Source excerpt:

----------

Prof. Whitehead seeks “to base philosophical thought upon the most concrete elements in our experience”. For this purpose he selects three notions—”actual entity,” “prehension,” “nexus”. These are the first three of eight Categories of Existence, of which the fifth is “Eternal Objects”. Actual entities and eternal objects are said to “stand out with a certain extreme finality. The other types of existence have “a certain intermediate character” (p. 29). In terms of the first three Categories of Existence he formulates twenty-seven “Categories of Explanation” and nine “Categoreal Obligations”. It is not possible here to refer to each of these. Their bare statement occupies eight pages which even Prof. Whitehead admits to be unintelligible apart from the rest of the book. It must be sufficient to refer only to those to which the most importance appears to be attached. There is a statement in the Preface which suggests the most important notions. “The positive doctrine of these lectures,” says Prof. Whitehead, “is concerned with the becoming, the being and the relatedness of ‘actual entities.’ […] All relatedness has its foundation in the relatedness of actualities; and such relatedness is wholly concerned with the appropriation of the dead by the living—that is to say, with ‘objective immortality’ whereby what is divested of its own living immediacy becomes a real component in other living immediacies of becoming. This is the doctrine that the creative advance of the world is the becoming, the perishing, and the objective immortalities of those things which jointly constitute stubborn fact” (p. viii). To understand the philosophy of organism, summed up in this passage, it is first necessary to understand what exactly is meant by “actual entity,” “prehension,” “nexus,” and “God”. Some attempt must be made to explain these notions.

----------

[Source records]
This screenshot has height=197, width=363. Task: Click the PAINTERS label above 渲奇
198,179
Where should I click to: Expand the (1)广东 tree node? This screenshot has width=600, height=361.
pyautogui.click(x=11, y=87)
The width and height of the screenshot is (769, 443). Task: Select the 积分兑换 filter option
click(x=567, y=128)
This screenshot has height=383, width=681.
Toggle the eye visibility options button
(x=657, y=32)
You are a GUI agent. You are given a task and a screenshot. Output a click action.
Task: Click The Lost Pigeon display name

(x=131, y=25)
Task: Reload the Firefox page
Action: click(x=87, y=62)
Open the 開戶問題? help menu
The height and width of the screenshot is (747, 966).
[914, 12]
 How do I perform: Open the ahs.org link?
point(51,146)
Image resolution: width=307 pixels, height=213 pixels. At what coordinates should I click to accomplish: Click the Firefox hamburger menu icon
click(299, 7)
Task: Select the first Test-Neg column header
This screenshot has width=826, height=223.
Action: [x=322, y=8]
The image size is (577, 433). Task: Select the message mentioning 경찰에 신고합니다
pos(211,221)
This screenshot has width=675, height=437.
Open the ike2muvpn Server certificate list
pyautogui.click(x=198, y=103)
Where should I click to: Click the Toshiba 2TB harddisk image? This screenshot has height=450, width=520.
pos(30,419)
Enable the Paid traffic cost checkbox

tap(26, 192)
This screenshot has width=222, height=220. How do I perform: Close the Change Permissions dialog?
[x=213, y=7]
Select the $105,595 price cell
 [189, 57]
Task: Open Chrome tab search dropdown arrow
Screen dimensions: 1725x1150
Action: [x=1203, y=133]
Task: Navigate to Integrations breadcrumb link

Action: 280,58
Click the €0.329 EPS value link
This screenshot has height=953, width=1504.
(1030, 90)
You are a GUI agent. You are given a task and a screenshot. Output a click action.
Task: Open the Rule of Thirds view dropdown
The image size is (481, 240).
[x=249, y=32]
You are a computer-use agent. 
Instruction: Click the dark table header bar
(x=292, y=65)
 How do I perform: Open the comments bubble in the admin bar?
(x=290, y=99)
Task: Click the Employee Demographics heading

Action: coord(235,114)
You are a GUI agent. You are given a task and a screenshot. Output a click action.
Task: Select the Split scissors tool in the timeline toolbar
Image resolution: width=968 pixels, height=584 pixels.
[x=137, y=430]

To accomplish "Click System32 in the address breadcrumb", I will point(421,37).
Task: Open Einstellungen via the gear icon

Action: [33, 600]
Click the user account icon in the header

----------

Requirement A:
Answer these from the passage on Whitehead's philosophy of organism:
(i) Which of the eight Categories of Existence is the fifth?
(ii) How many Categories of Explanation does he formulate?
(iii) How many pages does the bare statement of the categories take up?
Requirement B: Write out the lines of the listing unchanged, starting with the line that contains "Task: Click the Employee Demographics heading" and going on through the line that contains "Action: [33, 600]", with both of those lines included.

Worked answer A:
(i) Eternal Objects
(ii) Twenty-seven
(iii) Eight

Worked answer B:
Task: Click the Employee Demographics heading

Action: coord(235,114)
You are a GUI agent. You are given a task and a screenshot. Output a click action.
Task: Select the Split scissors tool in the timeline toolbar
Image resolution: width=968 pixels, height=584 pixels.
[x=137, y=430]

To accomplish "Click System32 in the address breadcrumb", I will point(421,37).
Task: Open Einstellungen via the gear icon

Action: [33, 600]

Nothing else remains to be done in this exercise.